- _Exercise instructions_: Your answer should consist of every line in the records that holds "screenshot".

- _Record set_:
- - - - -
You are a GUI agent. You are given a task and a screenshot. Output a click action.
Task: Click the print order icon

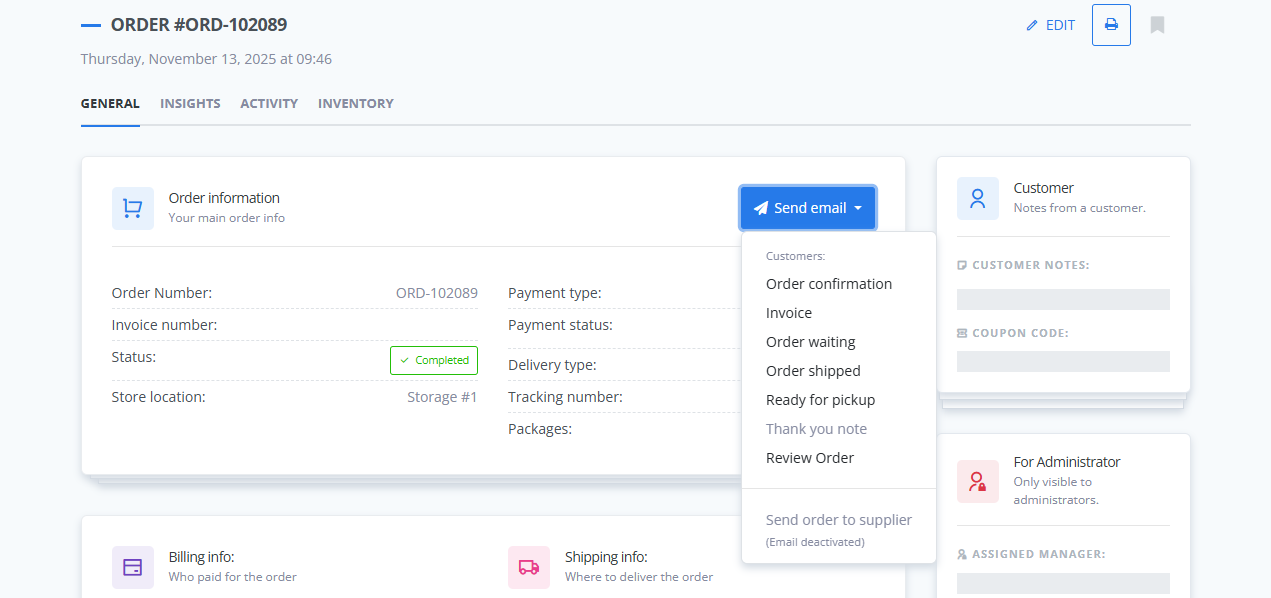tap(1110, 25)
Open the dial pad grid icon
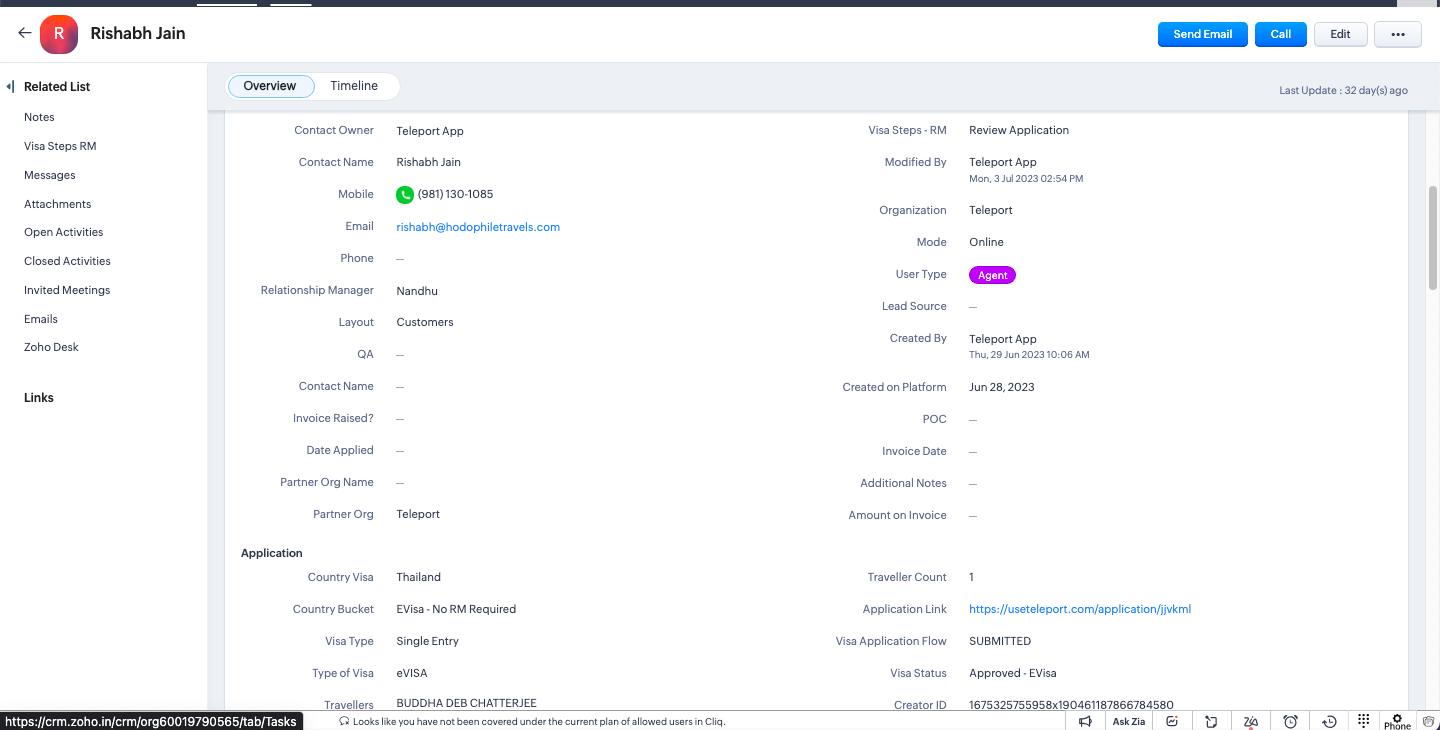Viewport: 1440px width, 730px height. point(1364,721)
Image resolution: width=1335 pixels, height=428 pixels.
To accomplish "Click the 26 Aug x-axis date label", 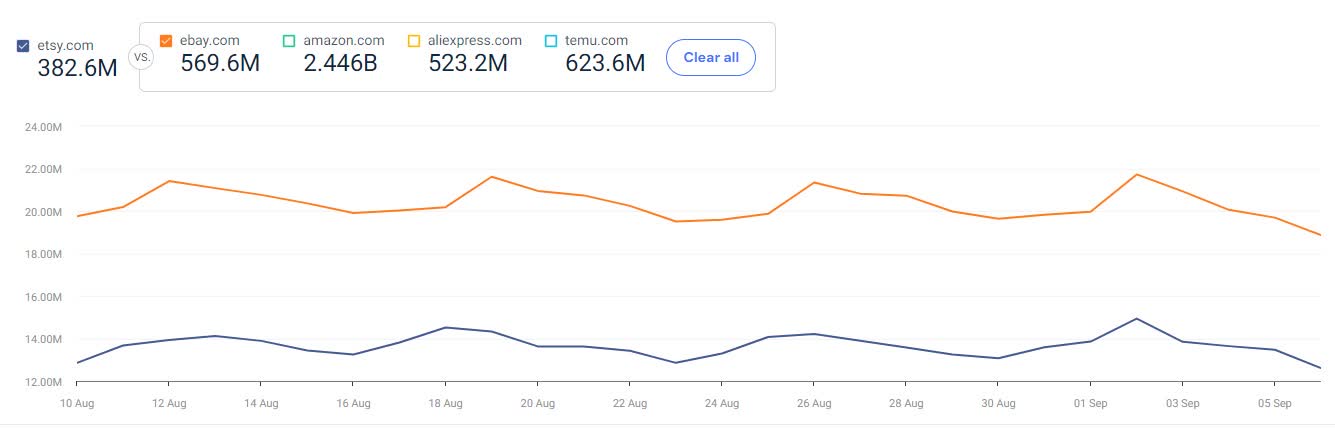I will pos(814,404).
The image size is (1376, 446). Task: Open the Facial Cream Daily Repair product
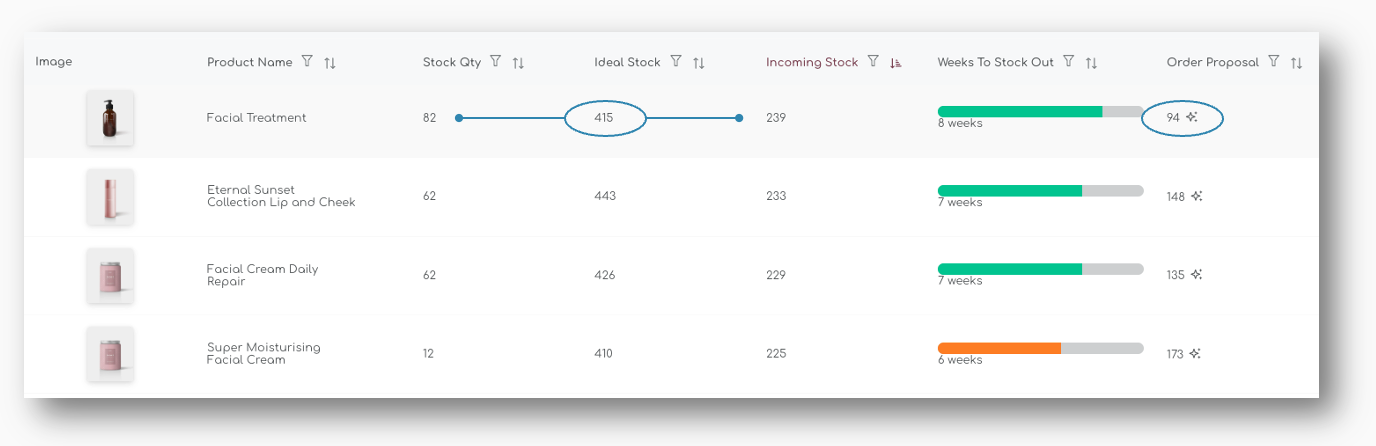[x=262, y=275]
- - - - -
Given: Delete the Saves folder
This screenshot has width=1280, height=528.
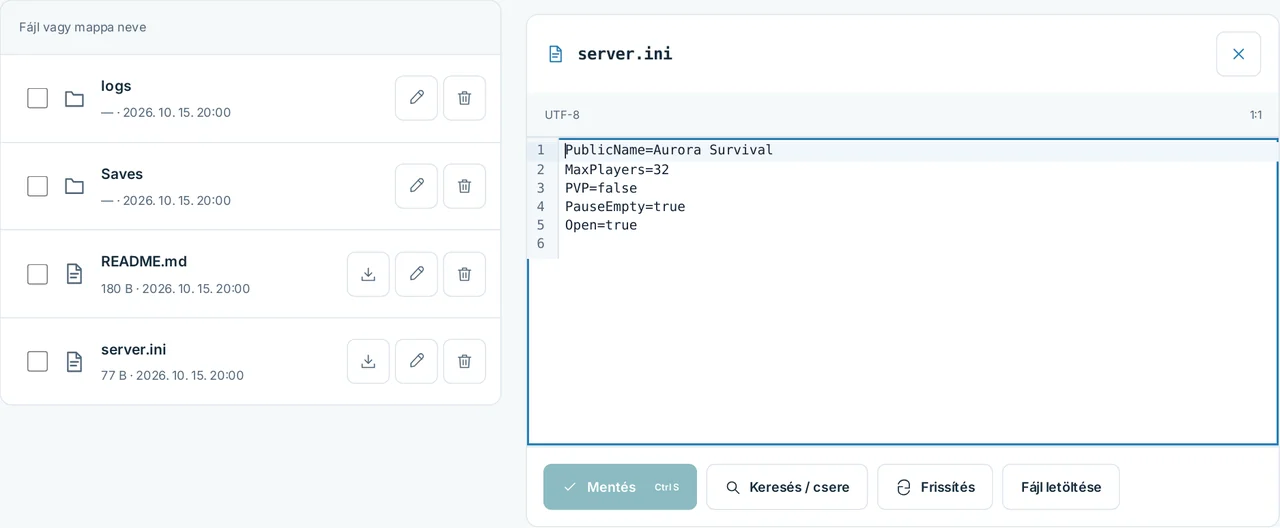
- - - - -
- _Response to this exercise_:
You are a GUI agent. You are given a task and a screenshot. Output a click action.
This screenshot has width=1280, height=528.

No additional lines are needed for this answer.